Don't eliminate these blank lines.. they are intentional per style(9):
             /* Insert an empty line if the function has no local variables. */

> >         files_cnt = get_num(arg);
> >         if (files_cnt < 1)
> > -               errx(1, "files must be between 1 and %jd", (uintmax_t)-1);
> > +               errx(1, "files must be between 1 and %ju", (uintmax_t)-1);
> 
> Good catch.
> 
> >  }
> >
> >  static void
> > @@ -241,14 +226,10 @@
> >  static void
> >  f_ibs(char *arg)
> >  {
> > -       uintmax_t res;
> > -
> >         if (!(ddflags & C_BS)) {
> > -               res = get_num(arg);
> > -               if (res < 1 || res > SSIZE_MAX)
> > -                       errx(1, "ibs must be between 1 and %jd",
> > -                           (intmax_t)SSIZE_MAX);
> > -               in.dbsz = (size_t)res;
> > +               in.dbsz = get_num(arg);
> > +               if (in.dbsz < 1)
> > +                       errx(1, "ibs must be between 1 and %ju", (uintmax_t)-1);
> 
> Again, you eliminated the check for SSIZE_MAX, but dbsz must be signed.

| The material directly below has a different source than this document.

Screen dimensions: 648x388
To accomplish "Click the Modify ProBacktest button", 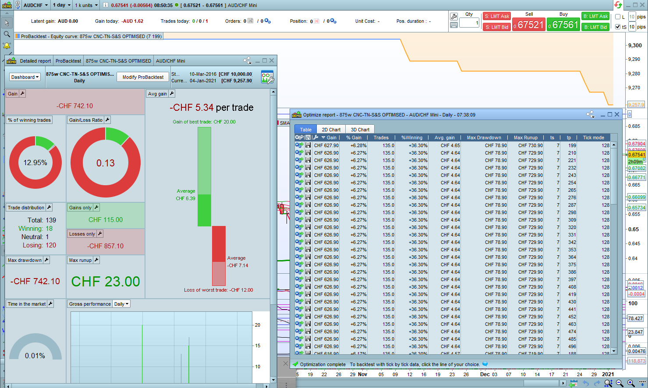I will (143, 77).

If dbsz must be signed, we should change it's definition to ssize_t
instead of size_t...  Can you point to the line that says this?

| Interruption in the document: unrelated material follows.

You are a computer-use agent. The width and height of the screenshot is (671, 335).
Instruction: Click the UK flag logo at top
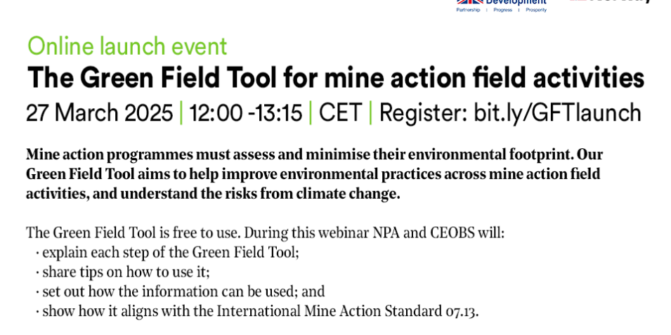[x=469, y=2]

In investigating this, it looks like we may have a bug in ftruncate in
that out.offset * out.dbsz may overflow and return incorrect results...
We should probably check that the output (cast to off_t) is greater than
both the inputs before calling ftruncate...  This is safe as both are
unsigned...

> >         }
> >  }
> >
> > @@ -262,14 +243,10 @@
> >  static void
> >  f_obs(char *arg)
> >  {
> > -       uintmax_t res;
> > -
> >         if (!(ddflags & C_BS)) {
> > -               res = get_num(arg);
> > -               if (res < 1 || res > SSIZE_MAX)
> > -                       errx(1, "obs must be between 1 and %jd",
> > -                           (intmax_t)SSIZE_MAX);
> > -               out.dbsz = (size_t)res;
> > +               out.dbsz = get_num(arg);
> > +               if (out.dbsz < 1)
> > +                       errx(1, "obs must be between 1 and %ju", (uintmax_t)-1);
> >         }
> >  }
> 
> Again, you eliminated the check for SSIZE_MAX, but dbsz must be signed.
> 
> >
> > @@ -378,11 +355,14 @@
> >         uintmax_t num, mult, prevnum;
> >         char *expr;
> >
> > +       if (val[0] == '-')
> > +               errx(1, "%s: cannot be negative", oper);
> > +
> 
> In general, I like this part of the diff.  Every user of get_num
> checks for negative values, so why not move the check into get_num
> itself?  But you changed it from a numeric check to a text check, and
> writing text parsers makes me nervous.  I can't see any problems,
> though.
> 
> >         errno = 0;
> >         num = strtouq(val, &expr, 0);
> >         if (errno != 0)                         /* Overflow or underflow. */
> >                 err(1, "%s", oper);
> > -
> > +
> >         if (expr == val)                        /* No valid digits. */
> >                 errx(1, "%s: illegal numeric value", oper);
> >
> > Index: bin/dd/dd.c
> > ===================================================================
> > --- bin/dd/dd.c (revision 267712)
> > +++ bin/dd/dd.c (working copy)
> > @@ -284,8 +284,6 @@
> >
> >         for (;;) {
> >                 switch (cpy_cnt) {
> > -               case -1:                        /* count=0 was specified */
> > -                       return;
> 
> Again, I don't think this will do what you want it to do.  Previously,
> leaving count unspecified resulted in cpy_cnt being 0, and specifying
> count=0 set cpy_cnt to -1.  With your patch, setting count=0 will have
> the same effect as leaving it unspecified.
> 
> >                 case 0:
> >                         break;
> >                 default:
> >
> >

-- 
  John-Mark Gurney				Voice: +1 415 225 5579

     "All that I will do, has been done, All that I have, has not."